The schoolteacher was a co-founder of the Irish review in 1912 along with poet and revolutionary leader Thomas McDonagh. Her literary masterpiece Life and the Dream (1947) vividly evokes what it was like to be a young woman in Revival Dublin, where "The vigorous intellectual life of the city was open to students who wanted it, and even those who didn't could not have missed taking some of it in through the pores.

"The city was then drama-mad, and every actor with an ambition to play any drama, ancient or modern, tried it out in Dublin; if it passed the test of a Dublin audience, it could pass anywhere, it was the fashion to say, and Dublin believed the dictum."

Elsewhere, in his autobiography, Drums Under the Windows (1949), Sean O'Casey draws attention to the poverty-ridden conditions endured by large sections of the capital's population.

"He was leaning against a railing outside a tenement house in Summerhill on a damp November day, a cold sore in the moist air that looked dark under the leaden sky that panelled the heavens," he wrote.

"He was tired and sleepy, having worked for forty eight hours without a break as a member of a gang repairing a bridge that had shown signs of wanting to sit down and have a rest itself."

Artists, innovative thinkers and political activists agitated for a range of causes, including republicanism, pacifism, female suffrage and political sovereignty during the Revival, and some even tried to reinvent themselves by adopting a new 'ancient' language.

But despite the ostensibly united front, there were also significant ideological divisions between those who were considered key figures of the movement.

In his open letter, Can We Go Back Into Our Mother's Womb, one of the Revival's leading lights, J.M. Synge, criticises members of the Gaelic League, which was vehemently opposed to his highly controversial and most famous play, The Playboy of the Western World.

Contrary to the views of the Gaelic League, Synge did not believe Irish could ever again become the first spoken language throughout the country.
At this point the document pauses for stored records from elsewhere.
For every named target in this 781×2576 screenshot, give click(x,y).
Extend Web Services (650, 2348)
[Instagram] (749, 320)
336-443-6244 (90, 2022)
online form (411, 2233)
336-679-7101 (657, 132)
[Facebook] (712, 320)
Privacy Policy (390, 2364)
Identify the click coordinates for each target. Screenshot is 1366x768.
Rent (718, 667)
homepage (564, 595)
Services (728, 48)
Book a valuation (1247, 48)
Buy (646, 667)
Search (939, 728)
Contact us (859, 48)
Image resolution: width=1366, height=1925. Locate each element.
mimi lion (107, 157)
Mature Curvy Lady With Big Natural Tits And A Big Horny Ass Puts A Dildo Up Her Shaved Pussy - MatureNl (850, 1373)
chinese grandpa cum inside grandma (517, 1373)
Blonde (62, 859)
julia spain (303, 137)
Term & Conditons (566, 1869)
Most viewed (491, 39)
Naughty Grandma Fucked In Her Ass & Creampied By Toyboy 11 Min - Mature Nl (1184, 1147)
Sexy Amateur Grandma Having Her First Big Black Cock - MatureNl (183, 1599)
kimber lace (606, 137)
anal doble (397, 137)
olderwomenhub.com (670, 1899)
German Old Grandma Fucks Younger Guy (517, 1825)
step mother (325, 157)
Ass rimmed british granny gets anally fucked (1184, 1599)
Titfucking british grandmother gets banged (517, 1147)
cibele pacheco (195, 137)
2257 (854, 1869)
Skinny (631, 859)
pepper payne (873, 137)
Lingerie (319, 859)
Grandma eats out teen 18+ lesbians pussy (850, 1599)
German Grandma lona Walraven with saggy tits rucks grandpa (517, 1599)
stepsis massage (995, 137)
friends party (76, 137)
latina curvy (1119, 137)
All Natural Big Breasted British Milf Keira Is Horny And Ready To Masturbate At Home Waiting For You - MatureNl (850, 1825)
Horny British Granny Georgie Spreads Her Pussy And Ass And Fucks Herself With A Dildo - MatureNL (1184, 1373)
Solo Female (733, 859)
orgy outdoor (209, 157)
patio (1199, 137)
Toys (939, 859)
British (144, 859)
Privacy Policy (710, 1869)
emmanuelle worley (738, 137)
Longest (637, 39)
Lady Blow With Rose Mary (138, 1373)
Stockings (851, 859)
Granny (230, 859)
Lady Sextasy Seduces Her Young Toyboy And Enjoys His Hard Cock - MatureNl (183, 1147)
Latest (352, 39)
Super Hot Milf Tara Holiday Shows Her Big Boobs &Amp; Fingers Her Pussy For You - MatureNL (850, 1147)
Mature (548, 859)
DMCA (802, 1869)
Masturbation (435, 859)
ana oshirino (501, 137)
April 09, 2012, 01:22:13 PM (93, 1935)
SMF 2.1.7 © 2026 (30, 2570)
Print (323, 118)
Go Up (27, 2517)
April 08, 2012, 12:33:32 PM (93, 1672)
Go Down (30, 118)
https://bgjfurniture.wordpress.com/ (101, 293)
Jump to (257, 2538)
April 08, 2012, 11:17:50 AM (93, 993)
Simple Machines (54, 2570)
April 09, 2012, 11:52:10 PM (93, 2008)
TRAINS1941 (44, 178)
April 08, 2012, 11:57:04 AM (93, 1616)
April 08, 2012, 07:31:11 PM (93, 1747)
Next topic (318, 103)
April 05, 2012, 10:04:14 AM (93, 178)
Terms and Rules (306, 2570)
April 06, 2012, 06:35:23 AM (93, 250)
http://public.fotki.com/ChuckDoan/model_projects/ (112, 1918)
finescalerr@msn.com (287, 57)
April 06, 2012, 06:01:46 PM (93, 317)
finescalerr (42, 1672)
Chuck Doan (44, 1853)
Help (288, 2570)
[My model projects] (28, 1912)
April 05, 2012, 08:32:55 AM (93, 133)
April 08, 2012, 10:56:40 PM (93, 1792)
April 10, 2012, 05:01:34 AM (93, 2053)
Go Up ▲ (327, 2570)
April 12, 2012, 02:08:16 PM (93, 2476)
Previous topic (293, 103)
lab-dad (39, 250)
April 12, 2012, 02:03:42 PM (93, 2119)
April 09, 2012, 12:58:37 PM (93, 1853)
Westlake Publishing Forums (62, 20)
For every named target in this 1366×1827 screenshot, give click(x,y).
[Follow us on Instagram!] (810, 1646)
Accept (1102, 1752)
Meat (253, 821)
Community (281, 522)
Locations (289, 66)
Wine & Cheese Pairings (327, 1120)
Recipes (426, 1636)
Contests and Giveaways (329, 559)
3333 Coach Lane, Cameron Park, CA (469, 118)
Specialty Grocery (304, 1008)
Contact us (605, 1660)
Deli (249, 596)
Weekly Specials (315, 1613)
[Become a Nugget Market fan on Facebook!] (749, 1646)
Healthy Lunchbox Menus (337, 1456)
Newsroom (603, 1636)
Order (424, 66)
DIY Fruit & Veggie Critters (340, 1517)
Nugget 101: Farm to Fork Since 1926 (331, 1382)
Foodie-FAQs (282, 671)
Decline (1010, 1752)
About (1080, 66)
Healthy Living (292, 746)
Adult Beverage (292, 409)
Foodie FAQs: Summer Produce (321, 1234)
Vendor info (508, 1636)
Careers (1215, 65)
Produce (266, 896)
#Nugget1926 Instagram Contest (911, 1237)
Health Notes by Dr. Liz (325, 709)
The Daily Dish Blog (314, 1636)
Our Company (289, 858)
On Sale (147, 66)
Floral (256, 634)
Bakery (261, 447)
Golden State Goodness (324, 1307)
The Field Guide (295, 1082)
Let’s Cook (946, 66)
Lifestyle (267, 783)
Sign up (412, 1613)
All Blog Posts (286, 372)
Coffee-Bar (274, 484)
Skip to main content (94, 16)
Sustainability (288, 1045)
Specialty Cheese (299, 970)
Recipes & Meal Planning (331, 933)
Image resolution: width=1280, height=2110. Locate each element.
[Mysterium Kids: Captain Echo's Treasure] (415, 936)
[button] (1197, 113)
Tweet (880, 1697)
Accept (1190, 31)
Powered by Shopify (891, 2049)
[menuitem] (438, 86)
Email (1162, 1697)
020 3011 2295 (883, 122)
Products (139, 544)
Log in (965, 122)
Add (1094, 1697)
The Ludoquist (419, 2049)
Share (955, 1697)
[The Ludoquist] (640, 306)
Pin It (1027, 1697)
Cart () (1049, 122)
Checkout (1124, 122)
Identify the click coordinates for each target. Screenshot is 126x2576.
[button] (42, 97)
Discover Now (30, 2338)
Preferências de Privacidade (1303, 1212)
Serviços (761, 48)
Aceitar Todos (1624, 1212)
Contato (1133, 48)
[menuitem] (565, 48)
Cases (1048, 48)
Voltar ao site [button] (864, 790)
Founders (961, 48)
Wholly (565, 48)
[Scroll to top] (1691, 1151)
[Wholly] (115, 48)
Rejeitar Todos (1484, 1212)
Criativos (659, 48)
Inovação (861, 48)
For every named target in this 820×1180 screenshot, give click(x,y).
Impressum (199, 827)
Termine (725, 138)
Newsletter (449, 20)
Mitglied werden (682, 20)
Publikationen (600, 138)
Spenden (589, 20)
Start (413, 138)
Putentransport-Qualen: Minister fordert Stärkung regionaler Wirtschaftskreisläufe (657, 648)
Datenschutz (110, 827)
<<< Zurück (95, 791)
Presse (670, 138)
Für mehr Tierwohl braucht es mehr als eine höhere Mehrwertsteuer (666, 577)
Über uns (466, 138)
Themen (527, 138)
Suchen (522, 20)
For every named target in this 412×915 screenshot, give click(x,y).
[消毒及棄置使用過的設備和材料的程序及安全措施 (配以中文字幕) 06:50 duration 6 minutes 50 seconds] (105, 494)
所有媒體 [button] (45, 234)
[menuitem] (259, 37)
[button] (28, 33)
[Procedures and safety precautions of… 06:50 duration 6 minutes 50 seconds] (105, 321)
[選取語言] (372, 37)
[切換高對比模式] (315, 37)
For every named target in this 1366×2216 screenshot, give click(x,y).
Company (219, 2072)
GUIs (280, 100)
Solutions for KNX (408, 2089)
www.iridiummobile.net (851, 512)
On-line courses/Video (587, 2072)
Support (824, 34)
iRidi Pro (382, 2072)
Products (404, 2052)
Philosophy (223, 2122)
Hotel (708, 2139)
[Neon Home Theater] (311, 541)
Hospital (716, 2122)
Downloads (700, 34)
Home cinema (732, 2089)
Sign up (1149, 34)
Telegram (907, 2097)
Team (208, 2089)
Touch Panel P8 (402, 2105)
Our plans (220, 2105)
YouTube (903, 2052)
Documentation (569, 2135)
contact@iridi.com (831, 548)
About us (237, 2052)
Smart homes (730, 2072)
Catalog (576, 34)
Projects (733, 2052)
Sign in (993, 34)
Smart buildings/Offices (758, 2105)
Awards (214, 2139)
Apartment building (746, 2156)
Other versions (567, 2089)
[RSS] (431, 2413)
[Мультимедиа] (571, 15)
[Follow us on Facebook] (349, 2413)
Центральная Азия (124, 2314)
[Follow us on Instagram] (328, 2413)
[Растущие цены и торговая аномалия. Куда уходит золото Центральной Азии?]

He also feared that by concentrating on trying to learn Irish, people would end up without proficiency in either Irish or English.

"Much of the writing that has appeared recently in the papers takes it for granted that Irish is gaining the day in Ireland and that this country will soon speak Gaelic. No supposition is more false. The Gaelic League was founded on a doctrine that is made up of ignorance, fraud, and hypocrisy," he wrote.

The collection of writings also offers a reminder that the ideas and challenges that the Revival generation faced on issues such as sovereignty and citizenship are some of the same questions that could help renew our own cultural identity today in post Celtic-Tiger Ireland.

Editors Professor Declan Kiberd and P.J. Mathews said they hoped the Handbook of the Irish Revival would inform the debate surrounding the various significant historic centenaries, including the 1916 celebrations, due to be marked over the coming years.

"Our intention is to return to the moment that produced these writings and to attend to what the voices of this brilliant generation actually said; these writings belong to everyone, after all and we are delighted to make them available in such an accessible format," they said.